Caste allegiances have dominated the political landscape of Bihar, a possible swing state in the country’s April-May general election, as well as much of India, for decades.
But a Hindu nationalist-led alliance hopes to sweep this state known for extreme poverty, crime and corruption on a platform of caste-blind development.
Chief minister Nitish Kumar is selling his campaign as a radical shift from the troubled rule of his predecessor, Lalu Prasad, whose 15 years in power were propped up by caste ties.
The battle lines reflect a wider political debate on whether development can convince voters to abandon old loyalties in a country whose recent economic boom has produced a growing middle and urbanised class but has also missed out millions.
Nitish Kumar, chief minister, Bihar
Like Kumar, the traditionally more pro-market Hindu-nationalist Bharatiya Janata Party (BJP) is betting that its focus on development and good administration in states where it is in power could help them win the general election.

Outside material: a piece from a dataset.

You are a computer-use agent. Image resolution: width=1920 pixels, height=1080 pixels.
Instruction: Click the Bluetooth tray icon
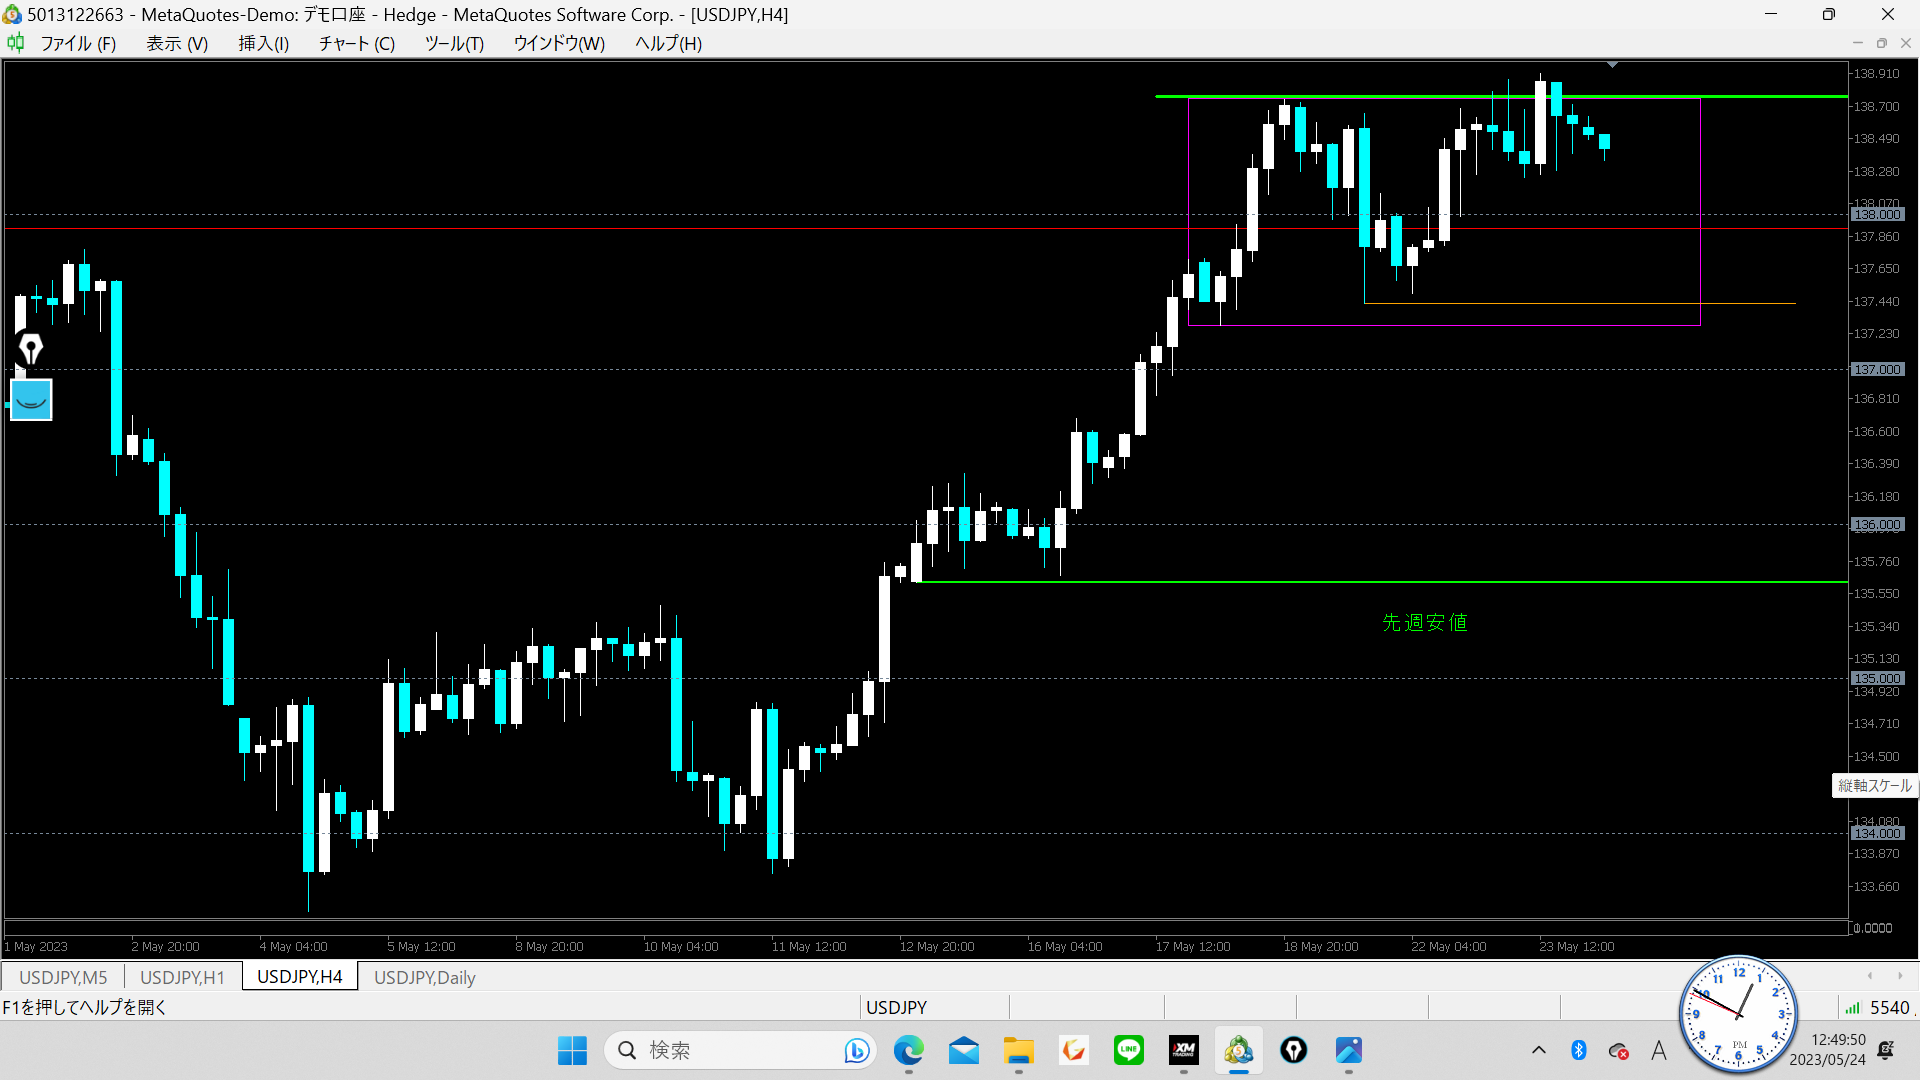point(1578,1050)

“Most of the people are talking about development and no longer about caste,” Nitish Kumar, a BJP ally, said in the state capital, Patna. “Development breaks down all the caste barriers.”
THE END OF THE “JUNGLE RAJ”
Kumar got his breakthrough in 2005 when he came to power after a state election, but Prasad and his allies still hold the majority of Bihar’s 40 seats in the national parliament.

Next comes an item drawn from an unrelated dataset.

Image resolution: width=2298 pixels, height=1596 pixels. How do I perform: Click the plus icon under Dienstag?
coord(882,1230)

If Kumar can build on three years in power, it would boost the main opposition bloc led by the BJP at the expense of one of the ruling Congress party’s key allies.
Lalu Prasad is a charismatic leader whose trademark humour can make a budget speech sound like a stand-up routine. But critics dubbed his reign a “Jungle Raj” of kidnappings, Maoist killings and caste violence as state rule broke down.
Prasad, the current federal railway minister, handed over the reins of chief minister to his wife in 1997 after being implicated in a large-scale corruption scandal, but most believed he still called the shots.
Nearly 40% of Bihar’s 90 million people live below the poverty line, according to a World Bank report on the state.
Bypassed by an economic boom, Bihar’s hunger levels, shoddy infrastructure and lack of industry make it one of the most backward regions in South Asia. Corruption drove investors away and stymied schemes to help millions of poor.
Choked with traffic, some streets in Patna are still unpaved and riddled with potholes filled with stinking water from burst pipes. Until recently, few ventured out after dark as kidnappings and armed robbery turned much of the capital into a ghost town.
“Lalu (Prasad) never thought of building roads, because he thought building roads would not fetch you votes so long as you mobilised your own caste,” said political analyst Amulya Ganguli.
Enter Kumar. Civilian killings fell 80% since he took power and police say corrupt officials no longer enjoy state patronage. Some 31,000 people have been convicted in three years.
More of Patna’s shops and restaurants now stay open late. “Earlier I used to go home on my motorcycle at 12 or 1am and it was dangerous. Now there is no problem,” said Abhay Kumar Jha, a waiter in a luxury hotel who will vote for Kumar.
“Development has taken place, houses have been built in my area,” said Rajindra Sao, a grain seller. “Earlier officials were fleecing me in the name of taxes. Now that has gone.”
WORKING CLASS HERO
But Prasad is still a hero to many poor and lower castes as his rise from humble farmer to chief minister was seen to give millions a voice. It is far too soon to write him off.
His Rashtriya Janata Dal (RJD) party accuses the former BJP-led central government of holding Bihar back when it was in power until 2004 by not releasing funds to the state.
RJD says Kumar’s development plank is mainly for the rich.
“Caste is the first election issue. Development is the second issue,” said Ram Bachan Roy, who helps run the RJD campaign. “The cases of torture against the poor, dalits, minorities have increased manifold.”
Caste tension can be seen in Korhar, a village only about an hour’s drive outside Patna, where paved roads are rare and underweight toddlers roam around naked in the dirt.
Villagers’ main concerns are jobs, food and getting Korhar’s only water pump fixed. When they work for upper caste landlords, they are given food served on separate plates so that they don’t “contaminate” their social betters.
“The upper caste discriminate against us. There are pumps in an upper caste area but we aren’t allowed to go there,” said Sanjay Kumar, a farm labourer.